Tim <ignored_mailbox@xxxxxxxxxxxx> wrote:
On Sun, 2007-06-17 at 08:13 -0600, David G. Miller wrote:
> Ah yes, the info/man conundrum. Man has the nice interface but the
> man page doesn't have the information. The info-text file has the
> information but info has the world's worst interface. Have mercy and
> recommend using pinfo instead of info.
To be honest, I couldn't really see pinfo offering me anything better
(both seemed awful), other than colour highlighting of the interactive
bits (which, otherwise, you have to find by a bit of guesswork).
You still have a painful hop, skip, and a jump, method of traversing a
document. And they don't seem to understand the concept of going
backwards means going to back to the prior screen, not the top of the
page of the prior bit you were reading. Grrr, read page, jump to
another page, go back, scroll back down the first page to where you were
up to, carry on reading and following links.
"yelp info:grub" was far less painful to navigate, though it's a GUI
tool (rather like using a web page with frames - navigational links in a
border, the content in the adjacent page).
For me, info's navigation is kind of like using vi back in the day when
you used h, j, k, and l to move the cursor around which meant you
couldn't move the cursor in insert mode and pretty much everything else
was just as counterintuitive. At least the emacs key bindings have some
mnemonic value. pinfo is more like vim. The arrow keys, page up, page
down, etc. work so the navigation is, by comparison, fairly intuitive.
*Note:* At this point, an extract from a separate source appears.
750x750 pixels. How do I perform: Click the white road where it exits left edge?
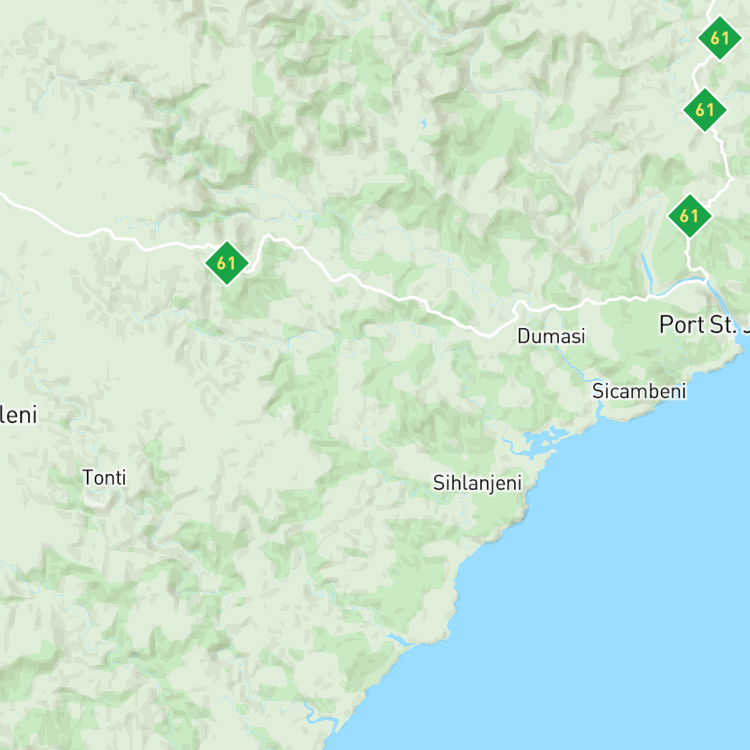(4, 196)
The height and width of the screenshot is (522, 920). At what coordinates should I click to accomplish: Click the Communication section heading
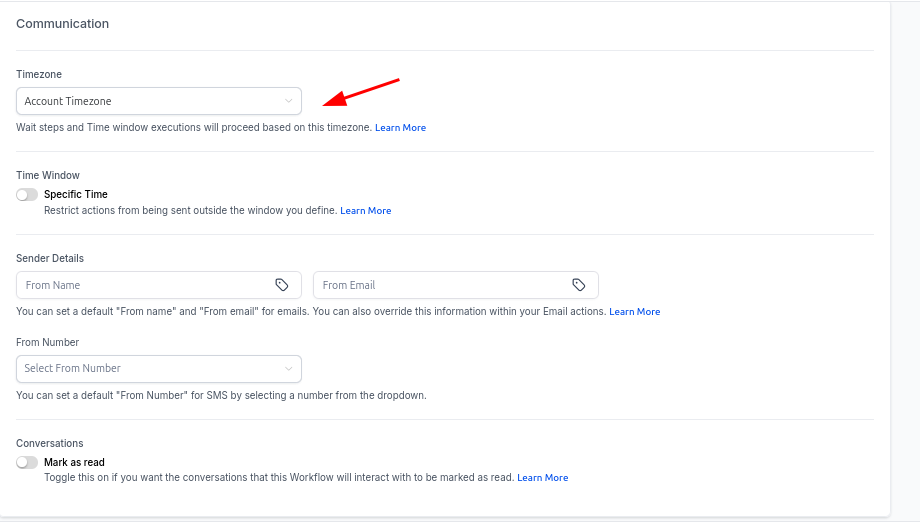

pinfo may not do exactly what you want but at least the navigation makes
sense.
I try to keep alternate application recommendations within an
application class so curses based pinfo still runs in a dumb terminal
just like man and info. Once you jump to a GUI presentation, you may as
well just Google for "grub howto" or whatever you need.
Cheers,
Dave
--
Politics, n. Strife of interests masquerading as a contest of principles.